L'intelligence artificielle au service de la voiture, une nouvelle page de l'automobile ?
La relation entre les conducteurs et les véhicules intégrés à l'IA, mais aussi les questions juridiques et environnementales, étudiées par l'Observatoire Luiss.
Si, aujourd'hui déjà, il suffit de dire "Hey" pour interagir avec les voitures modernes, dans les années à venir, le lien entre les conducteurs et les véhicules sera encore plus étroit, presque émotionnel. Tel est l'avenir prédit par l'Observatoire de la voiture et de la mobilité de la Luiss Business School, dans un monde qui, avec le développement de l'intelligence artificielle, verra l'avènement de ce que l'on appelle l'"Auto Sapiens".
Jeu de mots résumant l'évolution des quatre-roues grâce à l'intégration de l'IA, l'Auto Sapiens est décrite comme un "véhicule capable d'interagir avec l'utilisateur et le contexte, de traiter l'information, d'apprendre et d'agir de manière autonome selon des modalités et des critères similaires à ceux d'un être humain".
"Il peut en effet compter sur des unités logicielles et informatiques de plus en plus puissantes, à la fois embarquées et accessibles grâce à une connectivité qui élargit considérablement sa capacité de décision, offrant des possibilités de personnalisation sans précédent qui seront bientôt transférables à différents véhicules et dans différentes sphères d'expérience."
Du freinage d'urgence automatique aux alertes anti-sommeil, en passant par la gestion des questions éthiques et juridiques, les technologies entreront de plus en plus dans ce que l'Observatoire appelle également les "véhicules définis par logiciel" (SDV), qui représenteront 90 % du marché d'ici à 2030, contre 3,4 % en 2021.
Entre vie privée et environnement
Une nouvelle frontière de la mobilité qui ouvre la porte, d'une part, à un chiffre d'affaires de 30 milliards de dollars par an d'ici la fin de la décennie, avec un taux de croissance annuel de 20 à 30 %, mais, d'autre part, à une série de défis à relever.
Tout d'abord, la préservation et la protection des données collectées par les voitures de demain.

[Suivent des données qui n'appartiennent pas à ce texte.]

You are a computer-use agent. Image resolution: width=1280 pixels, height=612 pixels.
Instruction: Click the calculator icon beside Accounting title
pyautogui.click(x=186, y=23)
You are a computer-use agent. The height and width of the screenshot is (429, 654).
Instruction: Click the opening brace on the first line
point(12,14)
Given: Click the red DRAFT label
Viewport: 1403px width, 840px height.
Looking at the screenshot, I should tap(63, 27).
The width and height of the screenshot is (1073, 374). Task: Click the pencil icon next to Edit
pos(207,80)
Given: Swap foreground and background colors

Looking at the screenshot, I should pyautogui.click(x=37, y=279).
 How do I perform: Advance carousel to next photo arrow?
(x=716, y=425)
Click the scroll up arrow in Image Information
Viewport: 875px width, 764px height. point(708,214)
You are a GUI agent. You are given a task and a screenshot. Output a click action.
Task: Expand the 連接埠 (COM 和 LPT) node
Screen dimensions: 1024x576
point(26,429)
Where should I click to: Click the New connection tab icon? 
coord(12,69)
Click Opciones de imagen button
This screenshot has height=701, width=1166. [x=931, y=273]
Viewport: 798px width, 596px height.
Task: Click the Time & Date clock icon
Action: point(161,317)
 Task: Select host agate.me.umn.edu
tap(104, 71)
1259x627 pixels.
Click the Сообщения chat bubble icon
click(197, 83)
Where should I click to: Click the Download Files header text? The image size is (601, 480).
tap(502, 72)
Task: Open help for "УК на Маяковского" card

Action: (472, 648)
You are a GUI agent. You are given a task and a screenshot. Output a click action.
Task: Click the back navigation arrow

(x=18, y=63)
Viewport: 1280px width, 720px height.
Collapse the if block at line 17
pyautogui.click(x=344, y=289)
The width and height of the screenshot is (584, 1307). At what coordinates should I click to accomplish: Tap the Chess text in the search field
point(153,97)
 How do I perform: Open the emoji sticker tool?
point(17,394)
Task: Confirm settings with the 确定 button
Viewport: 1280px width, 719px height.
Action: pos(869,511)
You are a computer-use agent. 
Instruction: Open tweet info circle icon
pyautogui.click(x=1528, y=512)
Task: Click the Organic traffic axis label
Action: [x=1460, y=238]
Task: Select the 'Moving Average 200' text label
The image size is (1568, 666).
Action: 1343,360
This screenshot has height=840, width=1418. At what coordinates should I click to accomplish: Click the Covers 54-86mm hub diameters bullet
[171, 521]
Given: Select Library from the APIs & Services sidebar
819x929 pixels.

Ensuite, l'impact sur l'environnement, car les serveurs qui alimenteront les Auto Sapiens consommeront entre 85 et 134 TWh d'énergie dès 2027.
"L'augmentation de la puissance de calcul et sa soif d'énergie, conclut l'analyse, risquent donc de compromettre les efforts de l'industrie pour réduire les besoins et les émissions de CO2. En effet, la voiture intelligente a besoin de beaucoup d'énergie embarquée et de clouds et supercalculateurs de plus en plus grands et puissants, dont la consommation représente déjà environ 1 à 1,3 % de la consommation mondiale d'électricité (ce qui se traduit par 1 % du total des émissions de CO2) et devrait tripler d'ici 2030."
L'identité de l'Auto Sapiens
Celle que préfigure l'analyse de l'Observatoire est donc une voiture hautement électrifiée, c'est-à-dire à traction électrique ou hybride rechargeable, avec des dispositifs sans fil et des systèmes de conduite by-wire, équipée de la reconnaissance faciale des occupants, de commandes gestuelles activées par les mouvements du corps, d'une assistance vocale interactive, d'une climatisation biométrique, et d'un système de traitement de l'information actif et interactif par rapport à l'ensemble des infrastructures de référence.
"L'Automobile sapiens n'est pas seulement capable d'apprendre, elle sait créer une relation avec l'homme qui passe par le domaine des émotions. Elle sera capable de lire l'humeur de ceux qui sont à bord. Mais saura-t-elle elle-même susciter de l'émotion ?".